[Stored items]
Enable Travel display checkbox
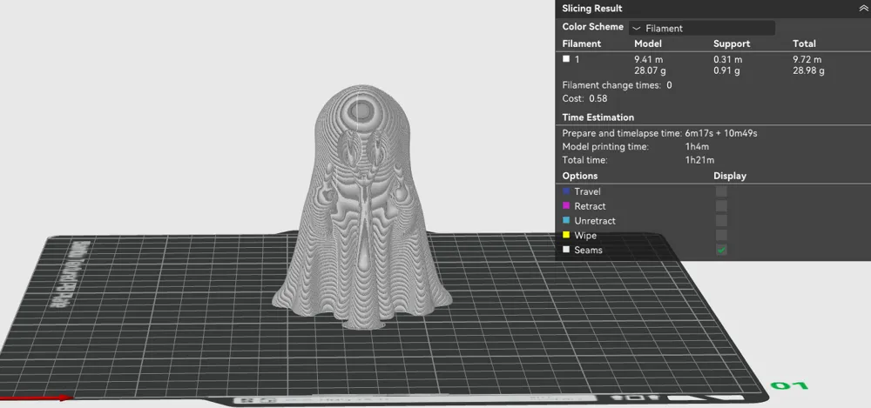This screenshot has width=871, height=408. pos(721,191)
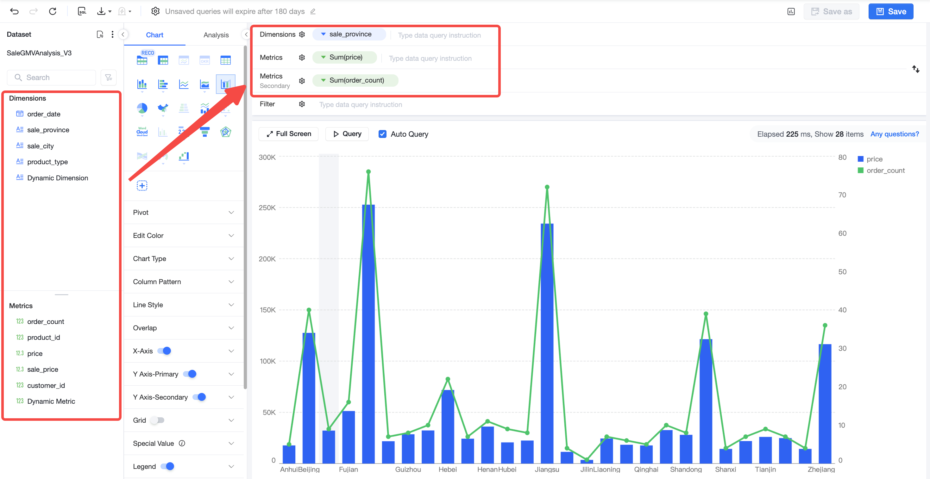The width and height of the screenshot is (930, 479).
Task: Click the swap axes arrows icon
Action: click(x=916, y=69)
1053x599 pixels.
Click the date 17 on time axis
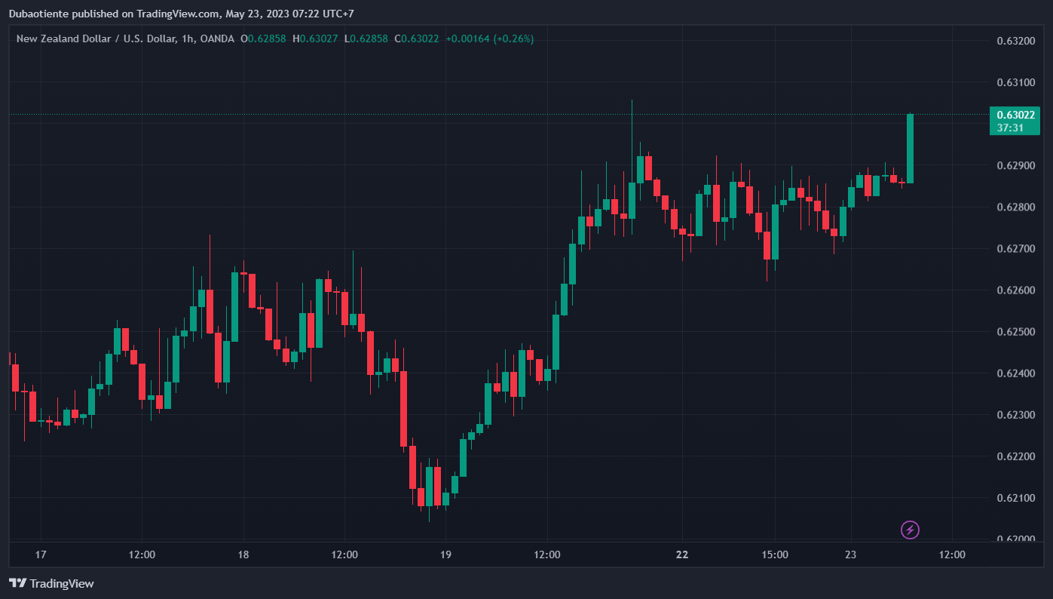(x=41, y=555)
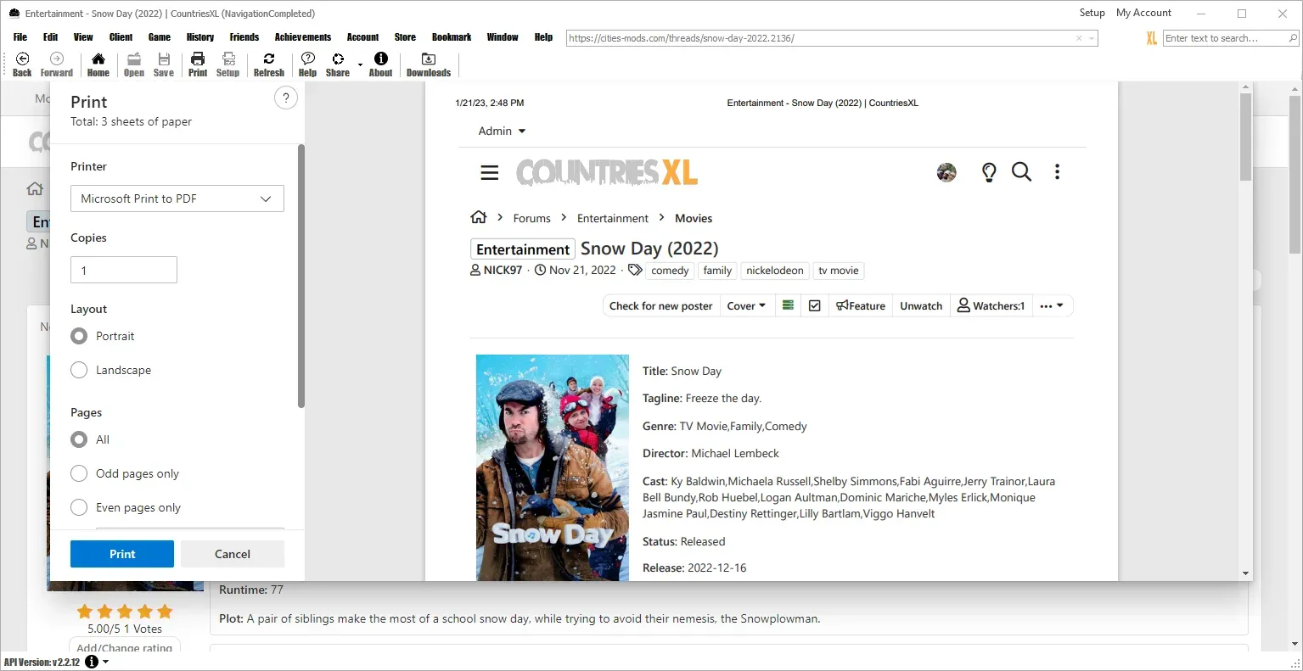Click the About info icon
The width and height of the screenshot is (1303, 671).
pyautogui.click(x=380, y=64)
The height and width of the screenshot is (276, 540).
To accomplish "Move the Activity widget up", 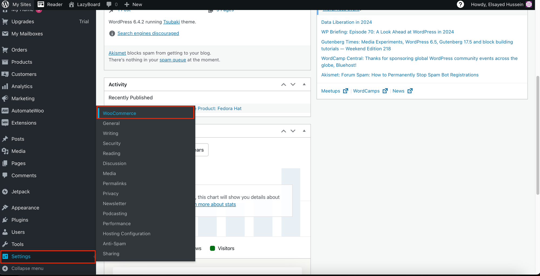I will click(x=284, y=84).
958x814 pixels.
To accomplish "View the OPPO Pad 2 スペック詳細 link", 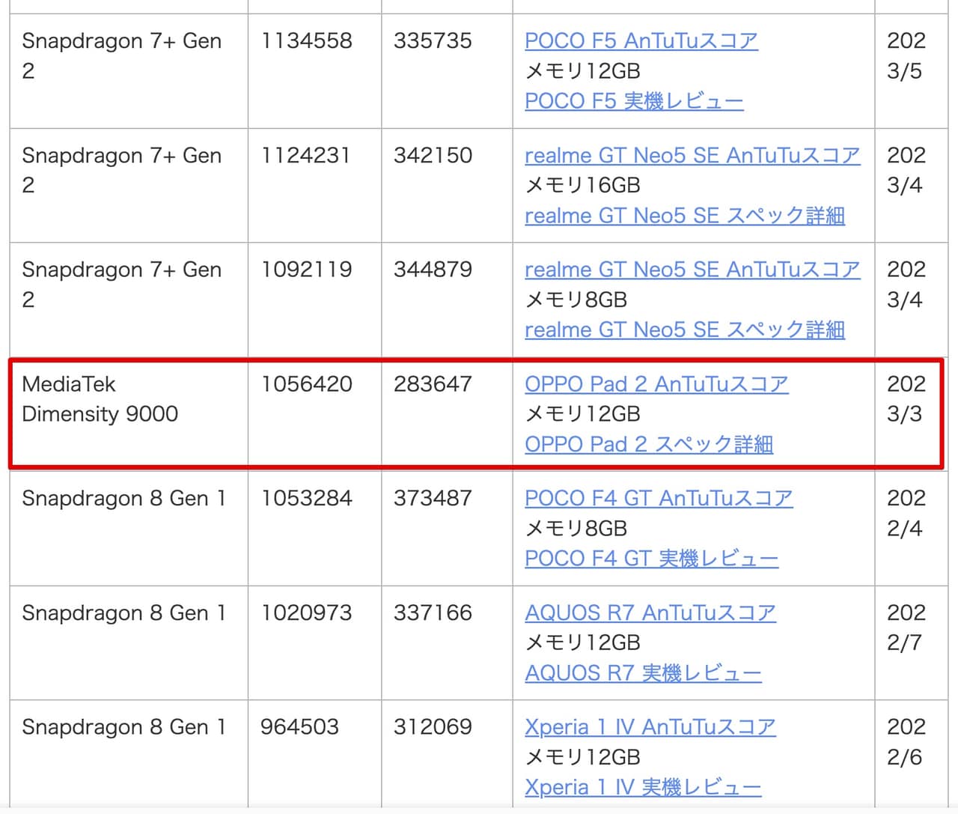I will click(648, 445).
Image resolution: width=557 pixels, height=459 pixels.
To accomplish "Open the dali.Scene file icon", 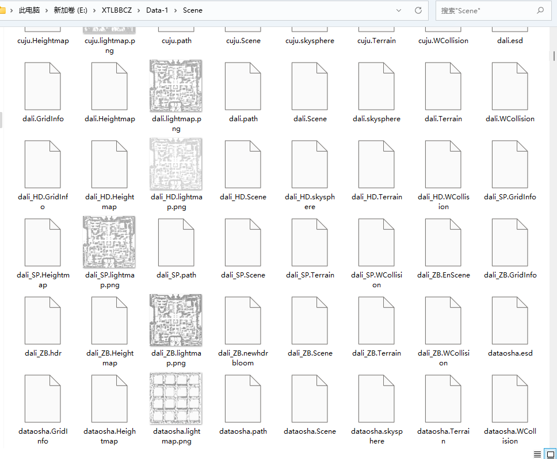I will (310, 86).
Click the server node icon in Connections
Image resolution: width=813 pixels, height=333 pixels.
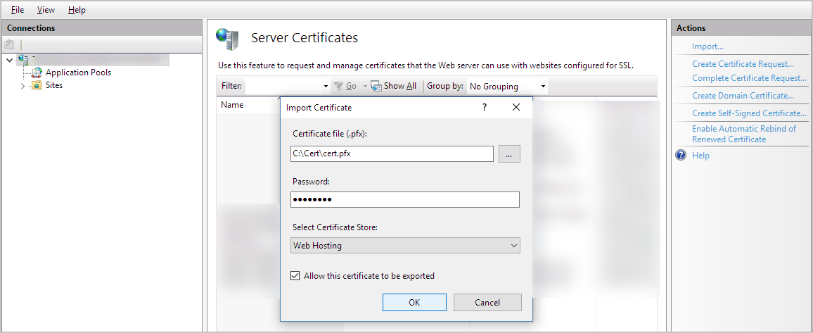(x=23, y=60)
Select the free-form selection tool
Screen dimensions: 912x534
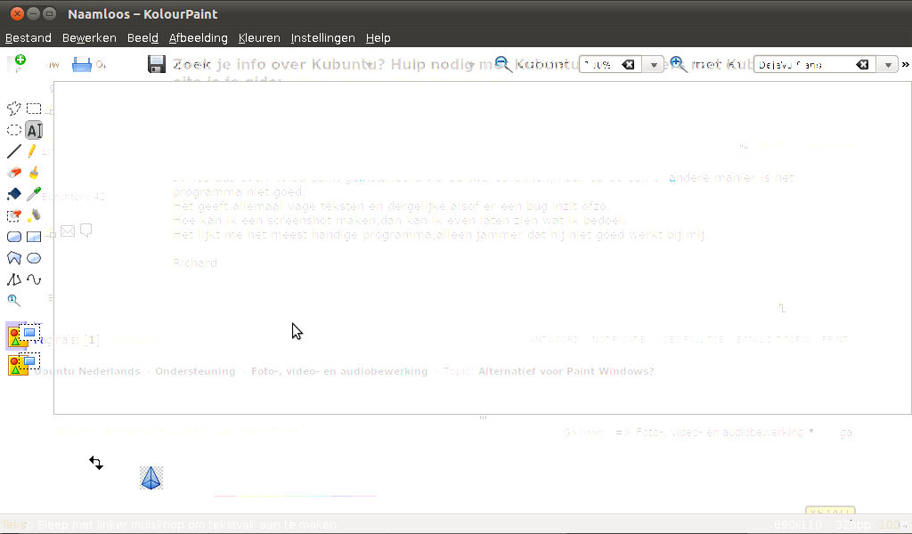[x=14, y=109]
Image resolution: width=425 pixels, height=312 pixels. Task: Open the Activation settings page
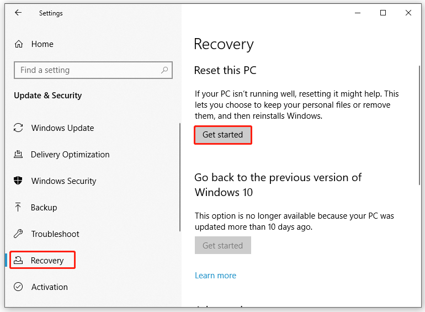50,287
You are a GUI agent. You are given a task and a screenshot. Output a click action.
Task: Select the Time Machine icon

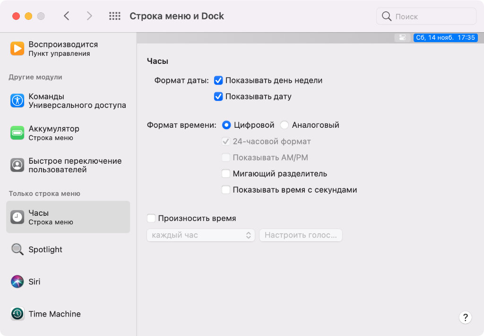point(17,314)
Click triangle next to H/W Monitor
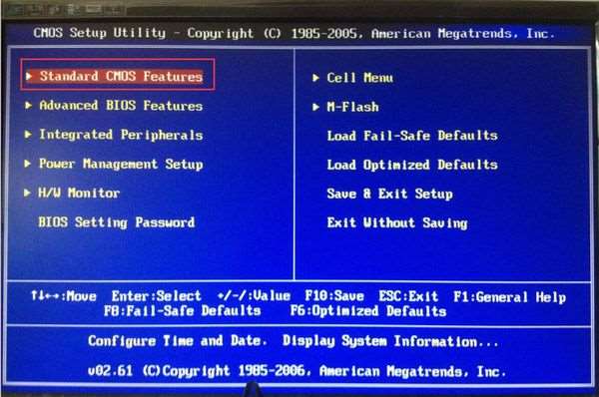The width and height of the screenshot is (599, 397). pos(27,193)
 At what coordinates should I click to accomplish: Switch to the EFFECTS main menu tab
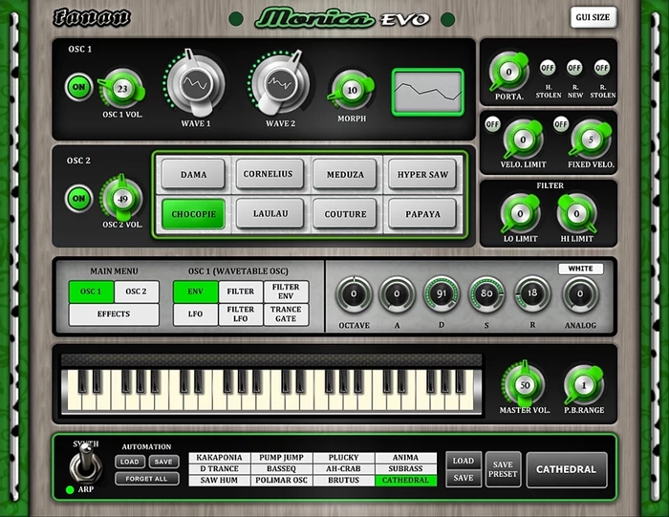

(Problem to solve):
Extract exactly the lines from the one containing "You are a GUI" through the last line of the records above, both included, and leave out the pictures.

(Response to this exercise):
You are a GUI agent. You are given a task and a screenshot. Output a click action.
Task: Select the Time Machine icon

point(17,314)
Click triangle next to H/W Monitor
The width and height of the screenshot is (599, 397). pos(27,193)
 At what coordinates should I click to accomplish: Switch to the EFFECTS main menu tab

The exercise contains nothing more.